Aggregate Industries’ US advance held back
27 July 2004

In the first six months of 2004, Aggregate Industries increased turnover by 9.4% to £732.8m (US$1,333.7m) and the EBITDA emerged 8.2% higher at £97.2m (US$176.9m).  Better weather led to an improvement in the US turnover of 13.2%, in spite of the weaker dollar and once acquisitions were included, the US business showed a 20.4% increase to £274.7m (US$500.0m) and the trading profit jumped by some 69% to £11.0m (US$20.0m).  Ready-mixed concrete deliveries were up by some 7%, while underlying increases of 9% were seen in crushed rock and of 13% for sand and gravel.  Average prices were some 3% lower in sand and gravel, but rose by around 3% for both crushed stone and ready-mixed concrete, the latter helped by higher cement prices and tight cement supply on the east coast.  With further cement price increases being scheduled for next month, ready-mixed concrete prices are likely to move ahead again.
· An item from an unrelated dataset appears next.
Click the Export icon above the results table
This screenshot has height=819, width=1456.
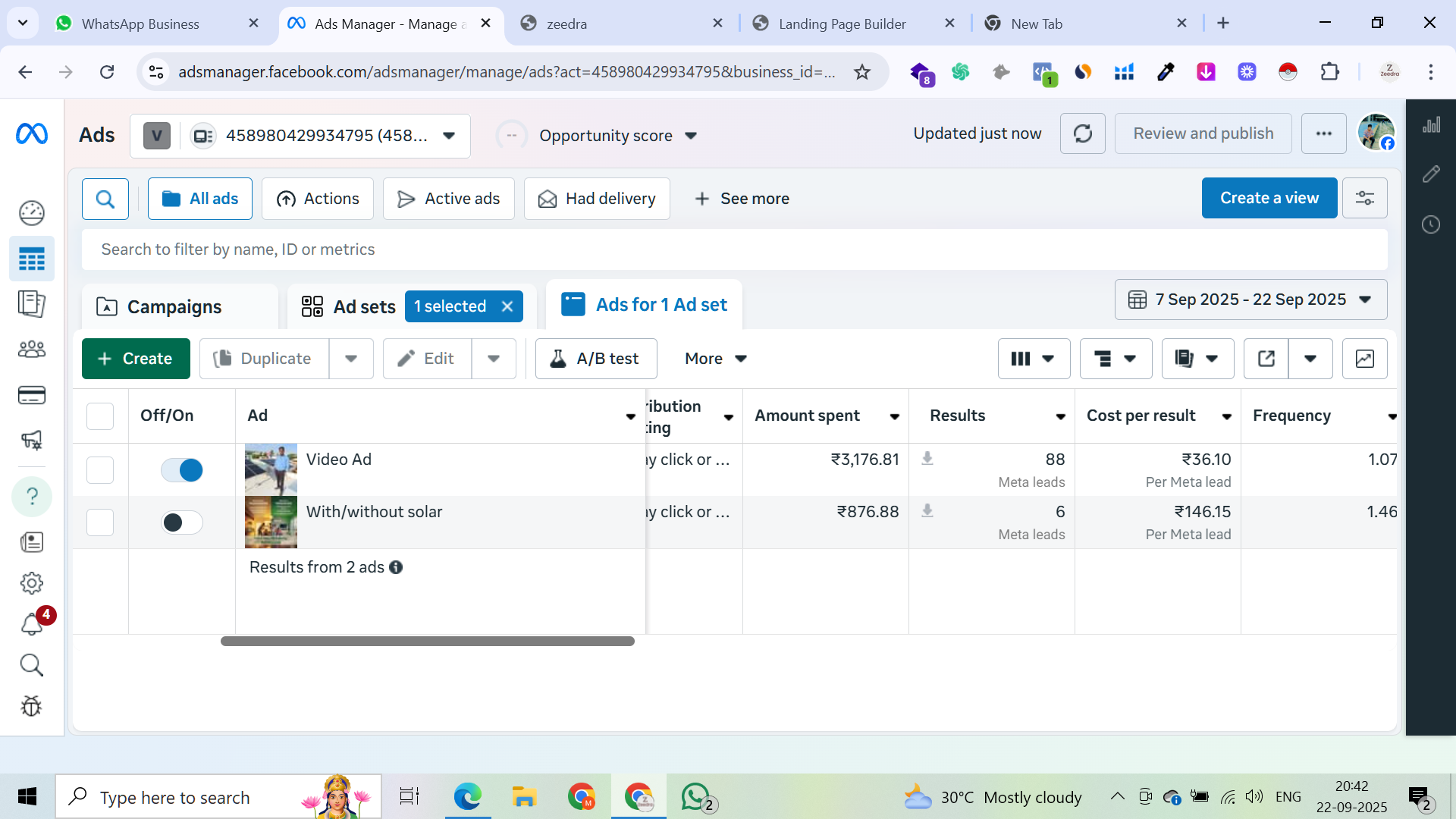point(1265,358)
 The British operations suffered from weaker volumes in some markets, notably the Midlands area of England, and an adverse mix, with turnover falling by an underlying 3.3%, but emerging 3.1% higher at £440.5m (US$801.7m) thanks to acquisitions, but the trading profit was still 3.5% lower at £46.6m (US$84.8m).  Blacktop volumes were some 6% lower, but ready-mixed concrete deliveries rose by 8% though margins fell by a similar percentage as the group gained market share.  The Norwegian associate Halsvik Aggregates has commissioned its second coastal quarry at Kvalsund in the north and has secured a 1.5m tonnes contract to supply a pipeline project over three years. 
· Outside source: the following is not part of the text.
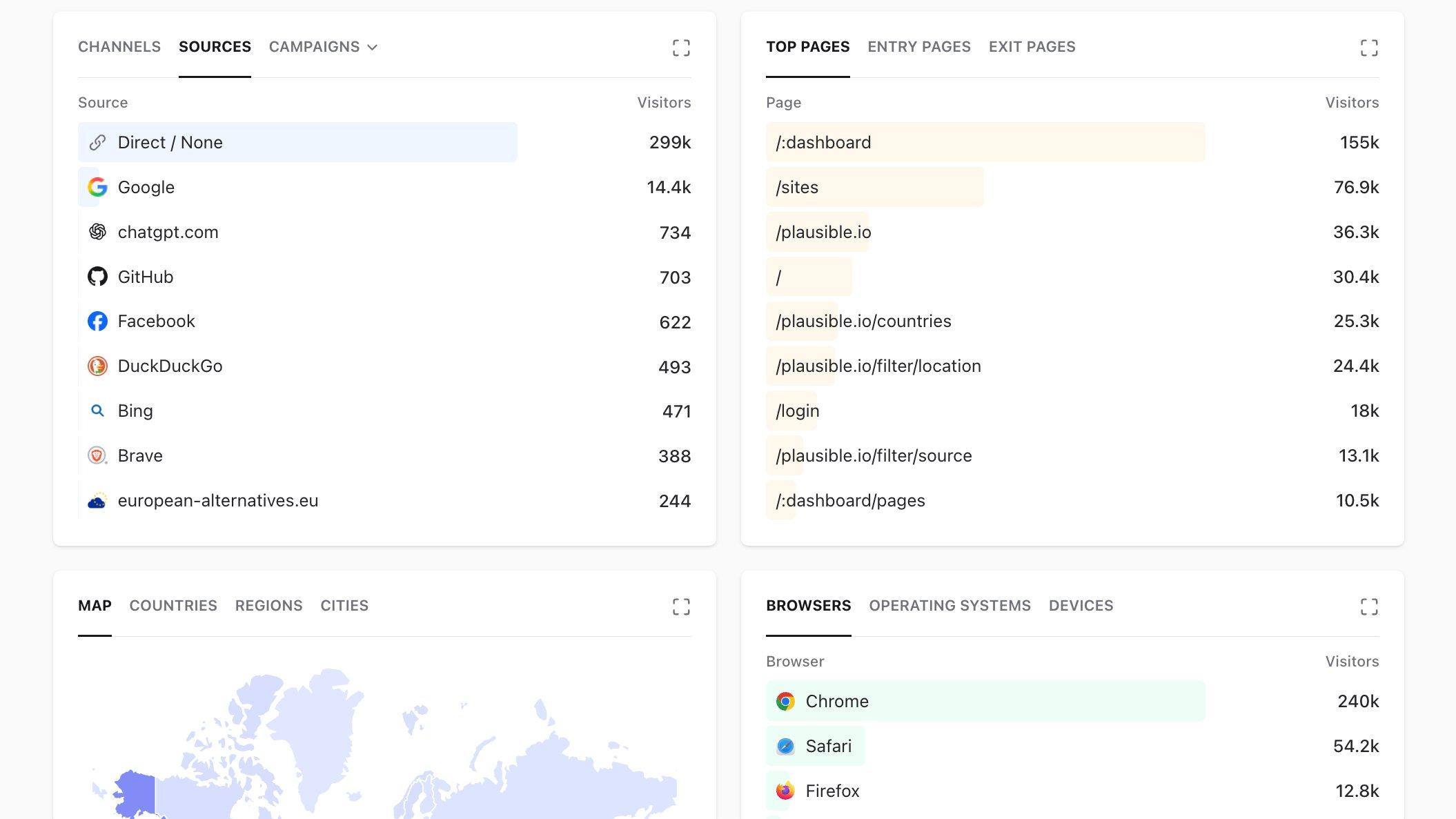Image resolution: width=1456 pixels, height=819 pixels.
Task: Click the Firefox browser icon
Action: click(x=785, y=791)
 Paragon Materials, the group’s cement trading subsidiary, supplies around one-third of Aggregate Industries’ British cement requirements and also helped supply two international cement companies, hit by unexpected supply problems, during the period. There are now three import terminals in England and one in Scotland as well as a smaller Scottish terminal for internal use.  Grey cement is being supplied by Aalborg in Denmark and Teutonia near Hanover in Germany, with white cement coming from Çimsa in Turkey.